Por nuestra ignorancia todo saldría al revés y veríamos las cosas boca abajo, pero Dios las pone derechas nos coge de la mano y... damos pasos por esta vida que de otra manera seríamos incapaces. Si nos dejara un instante de su mano, volveríamos al mundo salvaje del que hemos salido. ¡Si dejara de quererme seria un desgraciado por toda la eternidad!

 

Tenemos la dicha de que además de mantenernos en la existencia, Él nos quiere siempre, aunque no le correspondamos, aunque le ignoremos, aunque le despreciemos, aunque le crucifiquemos otra vez...

 

Muy duro es para Dios aguantarnos, pero Él todo lo puede y así lo quiere; de todas formas no debemos colmar su paciencia, debemos reflexionar sobre la vida que llevamos no sea que  estemos cortando el único hilo que nos sostiene.

 

Somos tan carnales que el espíritu del cual procede todo, no nos dice nada, lo despreciamos, despreciando a Dios que es espíritu. Organizamos nuestra vida en función del mundo físico, y no pensamos que una mentira nos hace mas daño que un cáncer de pulmón. Cuando la materia llega a la corrupción nos quedamos "desnudos", no hemos investigado en el mundo inmaterial y… se nos presenta de sopetón porque hemos perdido el único mundo en que creíamos y en él nos movíamos, en ese momento nos sentiremos... con un gran vacío, dependeremos en exclusiva de la misericordia de Dios y su justicia, todo lo demás se habrá esfumado.

 

No compensa.

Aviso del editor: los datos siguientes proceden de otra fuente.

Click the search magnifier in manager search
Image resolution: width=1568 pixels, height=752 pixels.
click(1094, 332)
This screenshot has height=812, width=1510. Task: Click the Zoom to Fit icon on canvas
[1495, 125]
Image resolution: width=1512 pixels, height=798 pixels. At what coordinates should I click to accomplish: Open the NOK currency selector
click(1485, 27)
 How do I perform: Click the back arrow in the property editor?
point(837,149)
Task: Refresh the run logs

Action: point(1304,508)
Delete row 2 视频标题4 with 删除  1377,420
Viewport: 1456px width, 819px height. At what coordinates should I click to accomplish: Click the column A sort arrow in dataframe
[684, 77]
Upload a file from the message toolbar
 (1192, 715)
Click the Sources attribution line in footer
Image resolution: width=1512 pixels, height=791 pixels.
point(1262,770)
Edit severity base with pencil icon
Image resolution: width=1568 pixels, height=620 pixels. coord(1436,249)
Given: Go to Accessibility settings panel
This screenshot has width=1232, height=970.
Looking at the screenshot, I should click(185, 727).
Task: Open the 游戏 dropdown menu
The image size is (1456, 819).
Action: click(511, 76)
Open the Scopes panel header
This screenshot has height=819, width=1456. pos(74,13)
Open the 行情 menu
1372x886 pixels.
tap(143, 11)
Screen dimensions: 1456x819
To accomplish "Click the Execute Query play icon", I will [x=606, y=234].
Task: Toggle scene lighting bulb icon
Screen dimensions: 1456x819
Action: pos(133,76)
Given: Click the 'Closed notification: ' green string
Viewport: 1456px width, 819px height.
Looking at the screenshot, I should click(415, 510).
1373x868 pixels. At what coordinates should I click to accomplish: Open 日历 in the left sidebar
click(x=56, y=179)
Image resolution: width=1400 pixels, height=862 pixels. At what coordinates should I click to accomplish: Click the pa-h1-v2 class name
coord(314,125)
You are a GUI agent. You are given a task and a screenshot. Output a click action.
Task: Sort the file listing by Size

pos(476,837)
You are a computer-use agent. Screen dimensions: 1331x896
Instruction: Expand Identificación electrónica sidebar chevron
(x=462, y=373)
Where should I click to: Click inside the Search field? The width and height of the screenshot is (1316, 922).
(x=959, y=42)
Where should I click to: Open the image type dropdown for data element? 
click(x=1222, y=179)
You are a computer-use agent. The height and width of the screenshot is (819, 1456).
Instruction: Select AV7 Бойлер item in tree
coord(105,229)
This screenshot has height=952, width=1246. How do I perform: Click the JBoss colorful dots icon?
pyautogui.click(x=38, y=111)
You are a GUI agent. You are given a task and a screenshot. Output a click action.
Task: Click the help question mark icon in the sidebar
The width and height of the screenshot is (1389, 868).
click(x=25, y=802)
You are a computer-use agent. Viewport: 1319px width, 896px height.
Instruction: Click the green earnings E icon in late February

Por irreal que parezca, que no lo es, es más real que el mundo de los sentidos.

 

Pensemos en aquellos sucesos que consideramos casuales, frutos del azar, de la suerte, desgracias, alegrías, catástrofes, bonanzas..., son expresiones de esa atención de Dios a su creación, siempre incomprensible para nuestra mente, no siempre para el corazón, a veces dolorosa, otras veces providencial.

 

Pensemos en el sol que sale y se pone todos los días, las flores brotando en primavera, el mar, las montañas..., expresiones del gran artista que crea y se recrea en esta pequeña parcela del mundo real que es lo material. Infinitas muestras de las acciones del espíritu en nuestra alma, en nuestro ser, en nuestro actuar. “El Espíritu de Dios todo lo llena”, lo mantiene en la existencia, nos cuida, es nuestro guía, nuestro sustento, nuestra felicidad, la inspiración del amor mas puro, nuestro descanso y nuestra paz.

 

Somos dependientes, no de una sociedad despiadada, sino de un Dios maravilloso.